I had the pleasure of attending two conferences in recent weeks - the Australian Architecture Forum in Melbourne, and JAOO in Sydney. Both conferences held some surprises and in particular I was struck by the very different attitudes toward SOA.

The Architecture Forum was of course aimed at IT Architects and as a result it was about SOA, SOA and SOA…with a bit of SOA as well. Even when you tried to not talk about SOA (as one bold presenter attempted)…the conversation still swung around to SOA. By contrast, at JAOO, there was nary a mention of SOA. You don’t have to look far to understand why…JAOO’s by-line is “by Developers for Developers”…so the target audience and attendees were - Developers. Hence much of the content was around languages, platforms and agile methodologies.

What I enjoyed most about JAOO was the chance to meet and talk with the great lineup of speakers. Kudos to Dave Thomas for wrangling these people to this unfashionable side of the planet. Among the highlights were: Gregor Hohpe talking about the challenges of distributed systems, Martin Fowler expounding on the virtues of simplicity in design, Jim Webber trying to reconcile his two loves in life and Steve Vinoski on how a portfolio of languages helps us develop better solutions. All of this gave me the opportunity to consider the perspectives of architects versus developers. Gregor Hohpe captured the tone with his statement that an “architects dream is often a developers nightmare”.

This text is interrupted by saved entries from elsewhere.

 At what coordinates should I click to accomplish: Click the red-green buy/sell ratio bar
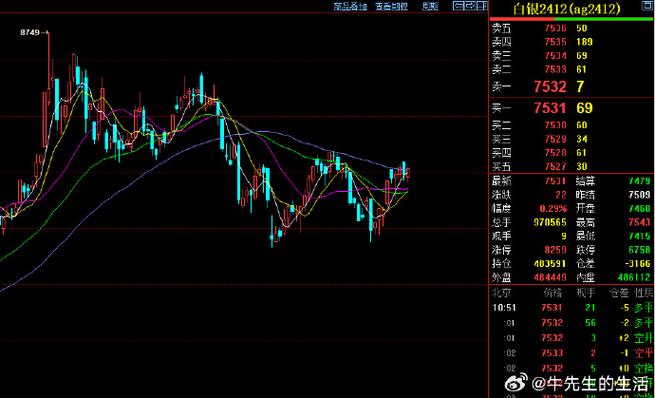click(x=572, y=19)
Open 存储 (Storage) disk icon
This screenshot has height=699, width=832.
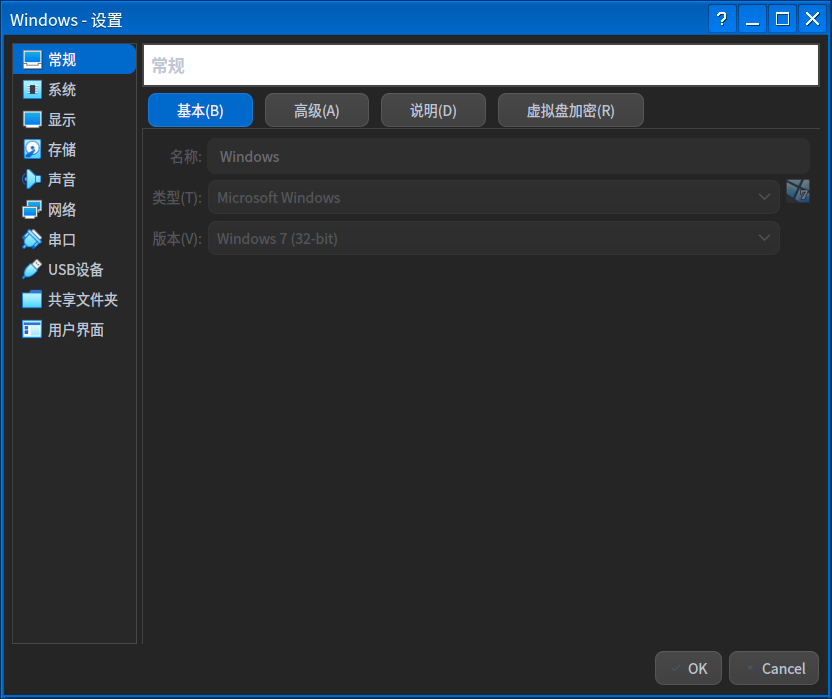point(33,150)
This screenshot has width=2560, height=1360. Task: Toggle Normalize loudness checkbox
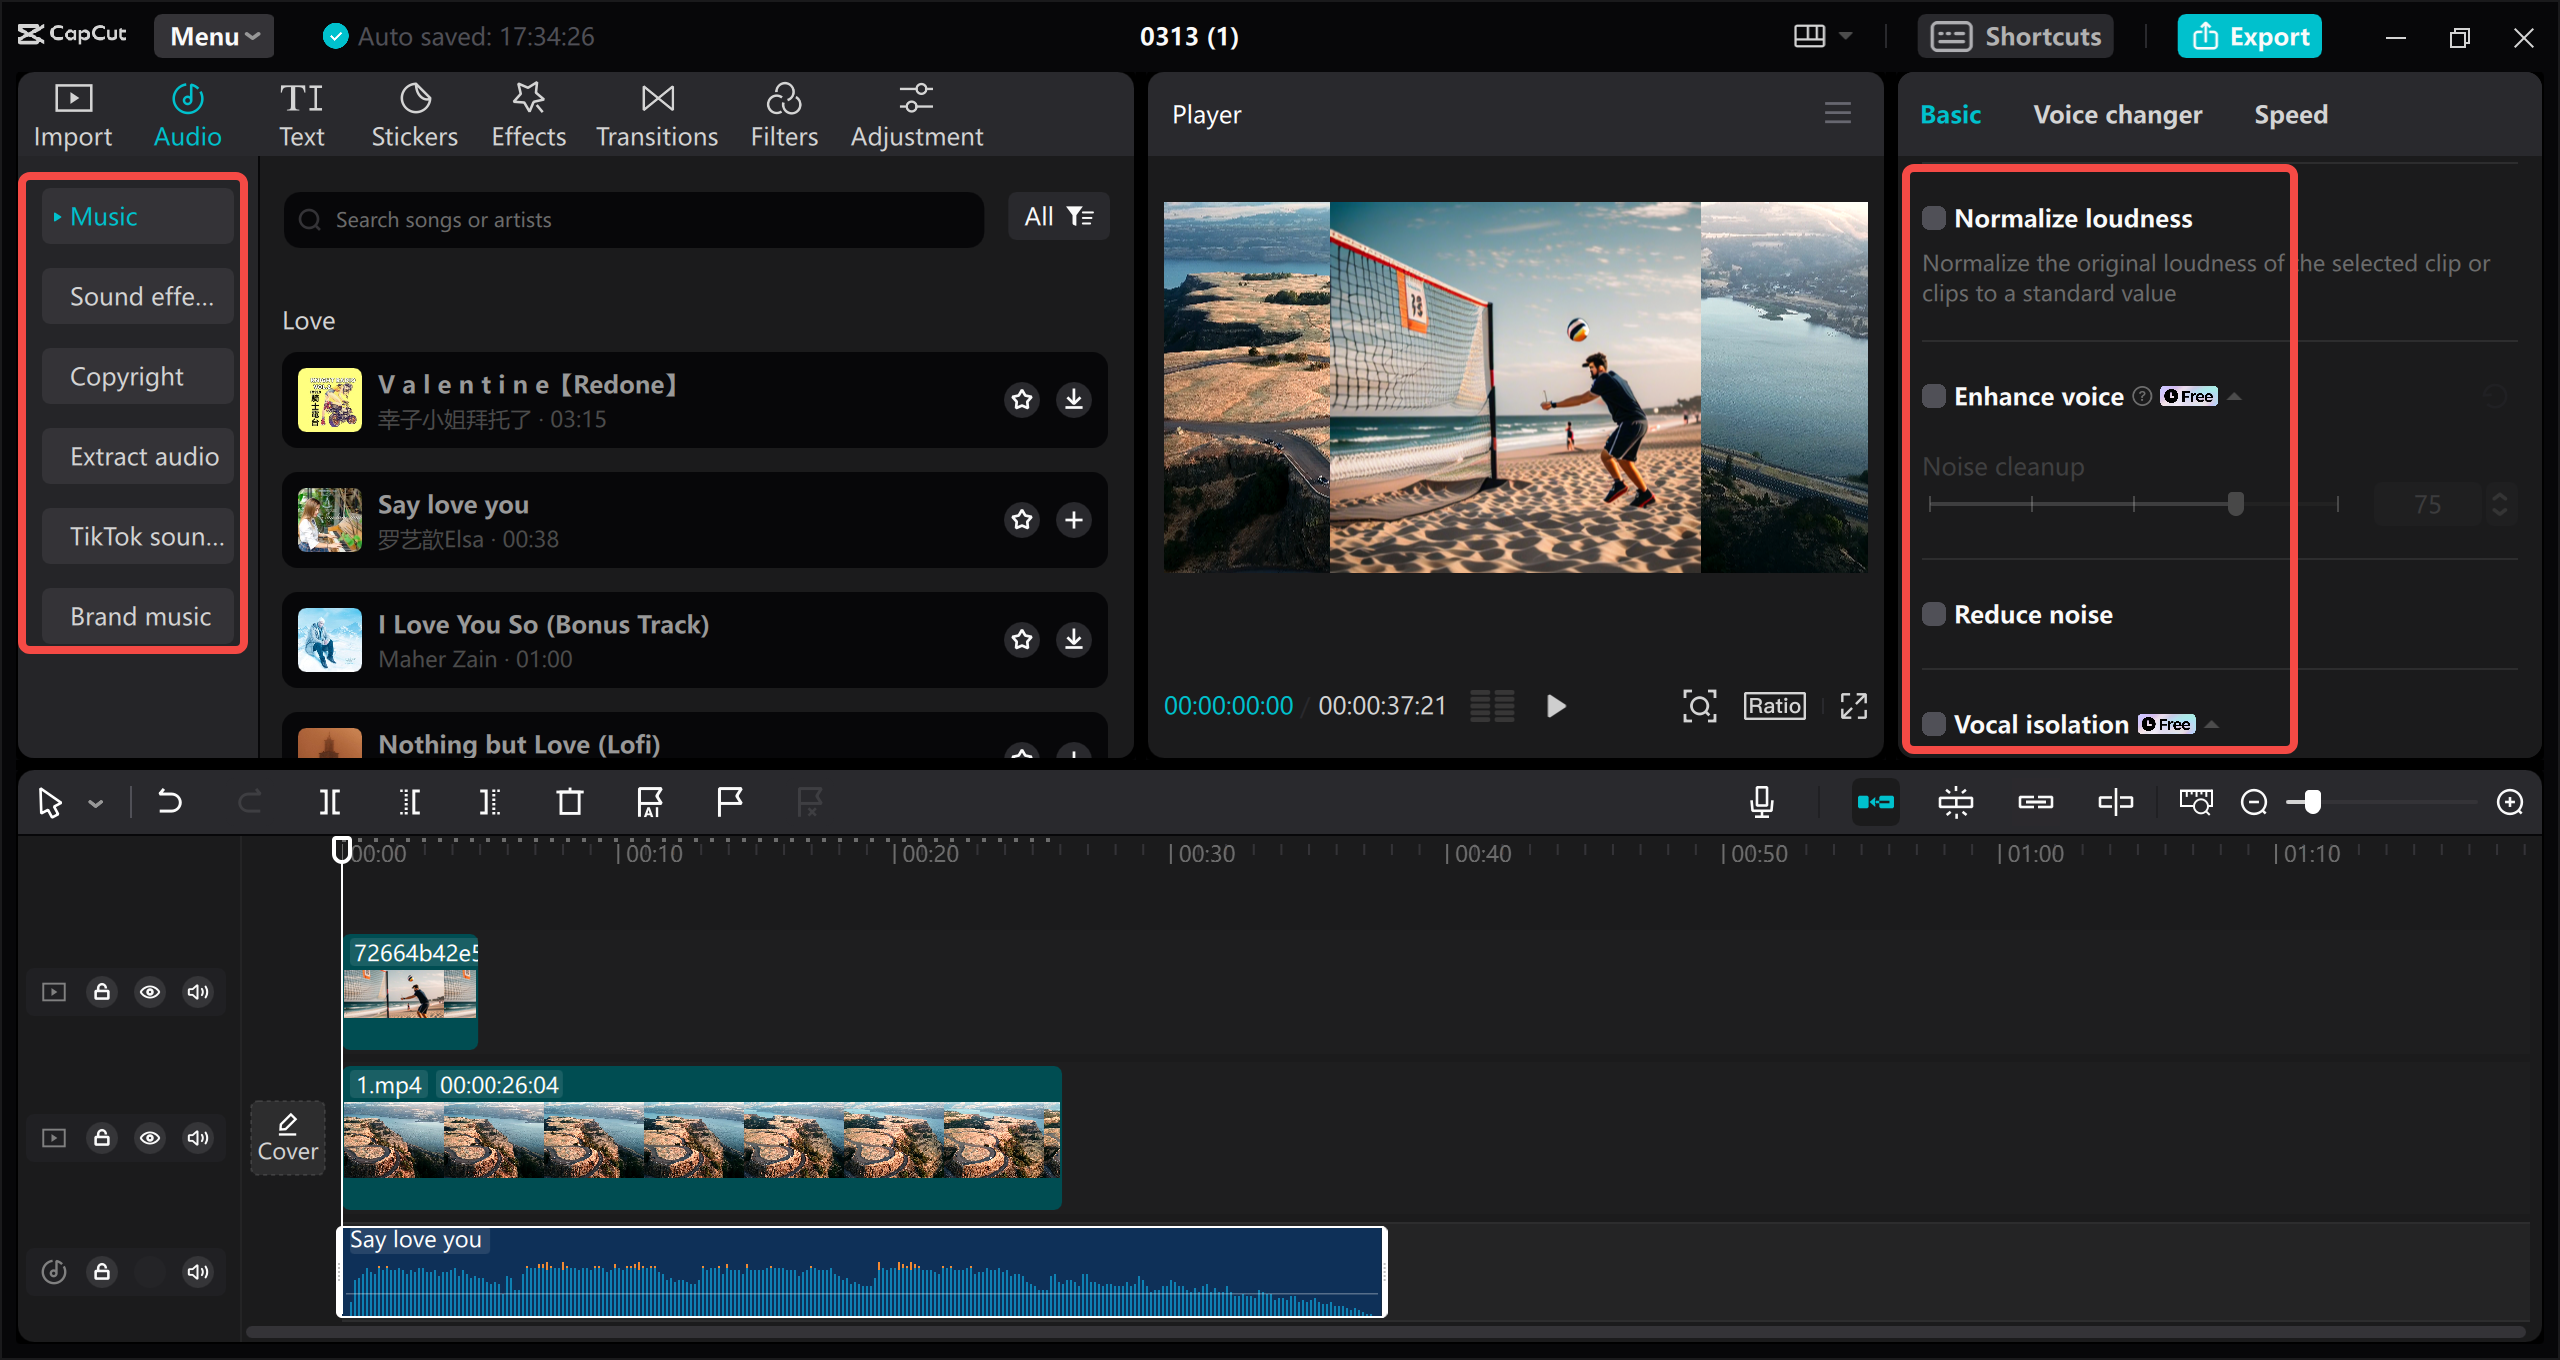pyautogui.click(x=1934, y=217)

An Enterprise Architect is generally focussed on the larger components in the IT infrastructure - how they are owned, sourced, maintained, combined and deprecated. And an architect considers not only machines and software but also data, processes and organizational structure. A key consideration for architects is how these things work together and therefore standards are important.

Developers care about delivering solutions for a particular business requirement. They care about the languages and platforms and methodologies that support their needs for correctioness, quality and maintainability. Developers have evolved techniques to deliver these qualities which are sometimes at odds with the needs of Architects and associated standards. From a developers perspective, many of the web-services standards conflict with their best practices. For example, XML is not really a language and cannot be completely treated like a language. Source-code management systems often have difficulty with XML. XML-based “languages” such as WSDL and BPEL are so complex that they require visual interfaces and complex IDEs that are at a higher abstraction than the XML “code”. The ability of these visual interfaces to “diff”, “merge” and debug are often pretty poor. Recently there has been a welcome move away from the masses of XML configuration files in J2EE in favour of java annotations. And perhaps there is further value in domain specific languages like Integration Flow Language in project Fuji.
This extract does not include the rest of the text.